La réaction cinglante du Rassemblement National
Le RN n’a pas tardé à réagir aux propos de Vincent Jeanbrun. Le député RN Frédéric Falcon a dénoncé une « diatribe digne de la gauche », accusant LR de ne pas défendre les intérêts des Français.
Quelques minutes plus tard, sur les réseaux sociaux, le député Julien Odoul a enfoncé le clou en déclarant : « Derrière chaque LR se cache un traître ». L’ancien député RN Frédéric Cabrolier a lui aussi critiqué Jeanbrun, affirmant que « seul le RN défendra les Français en priorité ».
Marine Le Pen, lors de la campagne présidentielle de 2022, avait déjà mis en avant cette priorité nationale en proposant de remettre sur le marché 620 000 logements sociaux occupés par des étrangers, selon les chiffres de l’Insee pour 2017. Le RN estime que la crise du logement en France est aggravée par une attribution non ciblée des logements sociaux et que leur proposition permettrait de mieux loger les Français.
Une proposition difficilement applicable
Si la priorité nationale dans les logements sociaux semble attrayante pour une partie de l’opinion publique, elle pose cependant de nombreuses difficultés juridiques.
D’abord, la loi française interdit aux bailleurs sociaux de refuser un candidat en fonction de sa nationalité. Une modification législative serait donc nécessaire. Toutefois, cette modification risquerait d’être censurée par le Conseil constitutionnel sur la base de l’article 1 de la Constitution française, qui affirme l’égalité devant la loi « sans distinction d’origine, de race ou de religion ».
De plus, la Cour de justice de l’Union européenne pourrait également examiner cette mesure au regard de la charte des droits fondamentaux de l’UE, qui interdit toute discrimination fondée sur la nationalité.
Enfin, une telle politique pourrait avoir des conséquences économiques non prévues. Les entreprises, notamment dans les secteurs de la santé, du bâtiment ou de la restauration, qui emploient une main-d’œuvre étrangère importante, pourraient rencontrer de sérieuses difficultés à loger leurs employés.
Un débat loin d’être tranché
Le clash entre Vincent Jeanbrun et le RN met en lumière une fracture profonde au sein de la droite sur la question du logement et des priorités sociales. D’un côté, une approche républicaine universaliste qui préconise une égalité d’accès au logement basée sur les besoins, et de l’autre, une volonté de restreindre l’accès aux seuls Français pour préserver leurs intérêts.
Si le RN continue d’insister sur la priorité nationale, il lui faudra surmonter des obstacles juridiques de taille.
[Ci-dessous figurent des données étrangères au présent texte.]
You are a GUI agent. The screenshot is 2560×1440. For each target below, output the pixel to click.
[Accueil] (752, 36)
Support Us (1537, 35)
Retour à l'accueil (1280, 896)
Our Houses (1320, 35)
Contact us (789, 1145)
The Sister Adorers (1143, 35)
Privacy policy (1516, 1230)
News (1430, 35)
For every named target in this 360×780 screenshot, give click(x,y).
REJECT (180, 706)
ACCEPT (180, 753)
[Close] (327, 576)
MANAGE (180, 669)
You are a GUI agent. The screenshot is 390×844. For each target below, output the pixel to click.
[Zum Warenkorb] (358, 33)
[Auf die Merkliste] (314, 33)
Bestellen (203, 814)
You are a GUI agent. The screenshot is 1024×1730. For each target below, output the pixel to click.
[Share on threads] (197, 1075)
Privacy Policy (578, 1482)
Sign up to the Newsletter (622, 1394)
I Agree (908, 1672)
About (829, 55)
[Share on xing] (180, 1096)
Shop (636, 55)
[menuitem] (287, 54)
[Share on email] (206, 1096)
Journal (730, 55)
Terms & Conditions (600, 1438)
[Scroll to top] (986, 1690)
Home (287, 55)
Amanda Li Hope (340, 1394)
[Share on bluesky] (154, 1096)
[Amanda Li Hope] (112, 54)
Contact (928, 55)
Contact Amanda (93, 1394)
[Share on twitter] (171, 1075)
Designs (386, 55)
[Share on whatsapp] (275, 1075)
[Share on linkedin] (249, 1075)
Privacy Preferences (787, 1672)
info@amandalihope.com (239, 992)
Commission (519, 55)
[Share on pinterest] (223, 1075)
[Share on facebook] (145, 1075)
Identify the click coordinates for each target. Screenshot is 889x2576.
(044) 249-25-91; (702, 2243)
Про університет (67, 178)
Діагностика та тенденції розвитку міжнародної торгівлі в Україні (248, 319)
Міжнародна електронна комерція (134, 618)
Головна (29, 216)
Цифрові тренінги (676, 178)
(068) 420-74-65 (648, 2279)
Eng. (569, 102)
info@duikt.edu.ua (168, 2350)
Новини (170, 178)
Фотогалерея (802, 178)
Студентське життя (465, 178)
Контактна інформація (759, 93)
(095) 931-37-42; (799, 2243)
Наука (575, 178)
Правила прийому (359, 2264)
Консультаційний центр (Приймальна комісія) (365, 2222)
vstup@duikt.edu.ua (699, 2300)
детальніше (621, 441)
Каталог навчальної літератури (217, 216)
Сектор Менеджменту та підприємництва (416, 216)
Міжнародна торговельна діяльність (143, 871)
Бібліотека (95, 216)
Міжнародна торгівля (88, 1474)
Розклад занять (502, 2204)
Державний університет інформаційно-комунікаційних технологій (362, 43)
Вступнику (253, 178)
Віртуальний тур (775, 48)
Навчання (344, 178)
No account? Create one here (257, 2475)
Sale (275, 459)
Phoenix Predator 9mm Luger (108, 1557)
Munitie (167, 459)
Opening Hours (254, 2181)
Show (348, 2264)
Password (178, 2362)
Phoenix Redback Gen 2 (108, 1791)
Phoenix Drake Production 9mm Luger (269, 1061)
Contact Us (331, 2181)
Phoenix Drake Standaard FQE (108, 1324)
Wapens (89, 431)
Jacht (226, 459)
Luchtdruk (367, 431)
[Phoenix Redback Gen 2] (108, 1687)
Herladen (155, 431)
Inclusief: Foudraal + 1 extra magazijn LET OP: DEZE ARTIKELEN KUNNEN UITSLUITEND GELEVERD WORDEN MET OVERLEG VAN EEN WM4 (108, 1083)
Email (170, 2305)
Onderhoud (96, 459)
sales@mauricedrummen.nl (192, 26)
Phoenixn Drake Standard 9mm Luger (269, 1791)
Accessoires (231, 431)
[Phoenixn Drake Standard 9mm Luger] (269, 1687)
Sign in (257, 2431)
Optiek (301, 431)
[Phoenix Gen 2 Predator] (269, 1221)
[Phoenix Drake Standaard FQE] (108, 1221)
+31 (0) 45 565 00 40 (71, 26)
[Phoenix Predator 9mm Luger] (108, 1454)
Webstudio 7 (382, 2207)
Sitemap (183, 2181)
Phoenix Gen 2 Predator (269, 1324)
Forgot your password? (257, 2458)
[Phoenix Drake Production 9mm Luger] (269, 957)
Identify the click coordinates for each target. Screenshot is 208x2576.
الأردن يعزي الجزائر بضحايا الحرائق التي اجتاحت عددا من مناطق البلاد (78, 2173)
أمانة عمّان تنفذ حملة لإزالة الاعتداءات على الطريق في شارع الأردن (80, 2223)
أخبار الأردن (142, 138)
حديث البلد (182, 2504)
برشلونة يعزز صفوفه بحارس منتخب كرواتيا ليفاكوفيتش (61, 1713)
Quant à LR, sa posture divise son électorat, certains réclamant un discours plus ferme sur les questions migratoires et sociales.
Ce débat, loin d’être clôturé, risque de s’intensifier à l’approche des prochaines échéances électorales, où les questions de logement et de priorité nationale seront sans doute au cœur des affrontements politiques.